Warning of Stagnation Risk Issued by IMF as it Cuts Global Growth Forecast

Citing reasons of China’s slowdown, persistently low oil prices and chronic weakness in advanced economies, the International Monetary Fund cut its global growth forecast for the fourth time in the past year on Tuesday.

The global economy would grow at 3.2 percent in 2016 compared to its previous forecast of 3.4 percent in January forecast the IMF. Along with the World Bank, the spring meetings of the Fund will be held in Washington this week.

In its latest World Economic Outlook, the Fund said that weaker growth could leave the global economy more vulnerable to shocks such as currency depreciations or worsening geopolitical conflicts and warned of widespread stagnation risk.

Coordinated actions to boost demand with structural economic reforms, fiscal stimulus where possible and accommodative monetary policy was necessary according to the Fund which also called on global policymakers attending the IMF and World Bank meetings to take such measures for the global economy.

“Lower growth means less room for error. Persistent slow growth has scarring effects that…reduce potential output and with it, demand and investment,” IMF chief economist Maurice Obstfeld said in a statement.

Brazil’s economy would now shrink by 3.8 percent this year versus the previous forecast of a 3.5 percent contraction as it struggles through its deepest recession in decades, said the IMF which earlier cut the growth rate of Japan by half and predicted a growth of 0.5 percent in 2016 for the country.

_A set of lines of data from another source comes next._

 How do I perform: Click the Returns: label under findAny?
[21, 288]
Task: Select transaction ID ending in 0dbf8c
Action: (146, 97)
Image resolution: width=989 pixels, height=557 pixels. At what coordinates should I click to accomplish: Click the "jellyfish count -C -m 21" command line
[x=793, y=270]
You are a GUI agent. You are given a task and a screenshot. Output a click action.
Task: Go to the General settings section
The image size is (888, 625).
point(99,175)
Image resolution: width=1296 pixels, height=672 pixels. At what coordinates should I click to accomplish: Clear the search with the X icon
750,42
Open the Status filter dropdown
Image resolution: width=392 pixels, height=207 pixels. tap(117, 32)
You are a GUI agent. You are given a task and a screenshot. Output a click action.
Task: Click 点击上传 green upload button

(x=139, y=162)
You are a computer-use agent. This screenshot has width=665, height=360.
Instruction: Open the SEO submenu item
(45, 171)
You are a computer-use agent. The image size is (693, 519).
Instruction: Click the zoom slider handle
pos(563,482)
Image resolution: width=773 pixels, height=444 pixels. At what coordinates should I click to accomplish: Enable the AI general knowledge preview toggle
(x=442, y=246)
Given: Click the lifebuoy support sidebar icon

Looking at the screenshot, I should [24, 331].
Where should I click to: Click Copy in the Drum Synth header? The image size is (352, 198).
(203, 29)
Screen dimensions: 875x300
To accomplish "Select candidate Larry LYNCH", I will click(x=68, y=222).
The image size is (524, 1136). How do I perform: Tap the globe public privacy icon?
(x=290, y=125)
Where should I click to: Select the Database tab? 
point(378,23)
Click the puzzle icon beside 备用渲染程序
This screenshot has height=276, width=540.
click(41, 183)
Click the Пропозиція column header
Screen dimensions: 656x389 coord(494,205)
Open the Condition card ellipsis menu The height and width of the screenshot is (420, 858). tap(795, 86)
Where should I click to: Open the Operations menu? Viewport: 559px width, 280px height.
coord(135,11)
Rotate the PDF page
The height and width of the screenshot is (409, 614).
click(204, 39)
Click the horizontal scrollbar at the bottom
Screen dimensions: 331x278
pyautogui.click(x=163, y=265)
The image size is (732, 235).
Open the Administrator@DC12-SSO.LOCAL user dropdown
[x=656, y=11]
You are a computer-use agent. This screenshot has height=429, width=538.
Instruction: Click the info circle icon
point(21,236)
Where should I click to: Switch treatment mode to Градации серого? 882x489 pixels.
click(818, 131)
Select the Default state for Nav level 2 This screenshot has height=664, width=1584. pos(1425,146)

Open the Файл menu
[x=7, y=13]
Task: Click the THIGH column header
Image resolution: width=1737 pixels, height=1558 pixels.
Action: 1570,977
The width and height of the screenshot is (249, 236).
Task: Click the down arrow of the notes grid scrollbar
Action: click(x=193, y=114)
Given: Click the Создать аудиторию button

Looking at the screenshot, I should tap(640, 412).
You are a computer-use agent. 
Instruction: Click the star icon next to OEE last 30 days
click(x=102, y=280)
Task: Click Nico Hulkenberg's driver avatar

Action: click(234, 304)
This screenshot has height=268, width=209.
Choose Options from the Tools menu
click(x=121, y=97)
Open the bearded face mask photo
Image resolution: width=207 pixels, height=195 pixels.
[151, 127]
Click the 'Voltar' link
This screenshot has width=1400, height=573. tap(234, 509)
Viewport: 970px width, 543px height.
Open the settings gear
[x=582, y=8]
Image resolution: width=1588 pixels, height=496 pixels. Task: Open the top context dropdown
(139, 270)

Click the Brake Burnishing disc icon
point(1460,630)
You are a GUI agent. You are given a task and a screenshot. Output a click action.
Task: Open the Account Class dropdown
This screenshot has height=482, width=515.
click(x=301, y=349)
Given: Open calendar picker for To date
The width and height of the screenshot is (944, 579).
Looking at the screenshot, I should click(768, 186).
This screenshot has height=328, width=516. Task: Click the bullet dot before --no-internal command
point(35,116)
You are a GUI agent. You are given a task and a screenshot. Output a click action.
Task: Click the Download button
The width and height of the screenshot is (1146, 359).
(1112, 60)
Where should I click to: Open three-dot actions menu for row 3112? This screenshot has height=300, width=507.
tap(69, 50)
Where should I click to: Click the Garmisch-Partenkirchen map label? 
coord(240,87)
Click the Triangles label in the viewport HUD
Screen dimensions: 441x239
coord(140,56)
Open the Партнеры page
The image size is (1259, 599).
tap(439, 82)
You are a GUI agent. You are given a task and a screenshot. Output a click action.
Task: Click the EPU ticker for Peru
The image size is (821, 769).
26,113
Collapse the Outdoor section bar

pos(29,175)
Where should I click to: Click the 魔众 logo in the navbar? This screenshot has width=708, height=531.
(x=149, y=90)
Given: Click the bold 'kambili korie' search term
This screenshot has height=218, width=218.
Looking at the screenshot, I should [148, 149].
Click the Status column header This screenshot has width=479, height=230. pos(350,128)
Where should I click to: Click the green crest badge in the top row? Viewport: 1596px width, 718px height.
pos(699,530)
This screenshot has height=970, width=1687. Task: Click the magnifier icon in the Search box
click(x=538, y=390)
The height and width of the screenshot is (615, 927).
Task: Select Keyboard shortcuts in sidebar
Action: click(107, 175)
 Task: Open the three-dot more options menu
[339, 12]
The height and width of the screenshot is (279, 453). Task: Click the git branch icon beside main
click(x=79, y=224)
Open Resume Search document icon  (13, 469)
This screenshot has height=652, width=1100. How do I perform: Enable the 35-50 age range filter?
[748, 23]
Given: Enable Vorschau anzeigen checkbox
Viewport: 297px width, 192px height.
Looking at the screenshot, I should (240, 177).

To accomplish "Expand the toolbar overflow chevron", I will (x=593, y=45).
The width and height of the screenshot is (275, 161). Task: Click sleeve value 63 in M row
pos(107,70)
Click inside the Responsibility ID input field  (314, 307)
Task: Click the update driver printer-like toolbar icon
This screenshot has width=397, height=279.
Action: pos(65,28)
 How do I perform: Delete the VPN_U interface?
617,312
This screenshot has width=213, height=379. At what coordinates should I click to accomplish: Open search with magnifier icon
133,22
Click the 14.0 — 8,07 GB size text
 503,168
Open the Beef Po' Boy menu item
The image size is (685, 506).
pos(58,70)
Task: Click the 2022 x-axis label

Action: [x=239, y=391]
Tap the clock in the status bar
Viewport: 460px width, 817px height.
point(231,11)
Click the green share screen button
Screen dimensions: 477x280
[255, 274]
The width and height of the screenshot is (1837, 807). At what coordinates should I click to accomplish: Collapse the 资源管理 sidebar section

The Fund also cut its growth rate prediction for the US for 2016 to 2.4 percent from 2.6 percent. The United States is believed to be one of the relative bright spots in the global economy. While low oil prices would keep energy investment weak, the IMF said that it anticipated an increased drag on U.S. exports from a stronger dollar.

Drawing confidence in part from the previously announced policy stimulus the Fund raised China’s growth forecast slightly to 6.5 percent this year, and 6.2 percent in 2017. However the IMF was still of the opinion that as China transitions from a manufacturing economy to a consumer-driven economy, its growth rate would continue to weaken.

“A sharper slowdown in China than currently projected could have strong international spillovers through trade, commodity prices, and confidence, and lead to a more generalized slowdown in the global economy, especially if it further curtailed expectations of future income,” the IMF said in the World Economic Outlook.

The new forecasts follow previous growth markdowns in July, October and January.

Obstfeld said that future output potential could be eroded due to a weakening of the global growth form what the Fund predicts quite easily and which could reinforce a deflationary spiral of weak growth. He said this phenomenon is known in some economic circles as “secular stagnation.”

A nationalistic, protectionist policies, particularly in the euro area could be encouraged by the reinforcement of a sense of economic inequality by a persistently lower growth rate which could also reduce potential, he also noted.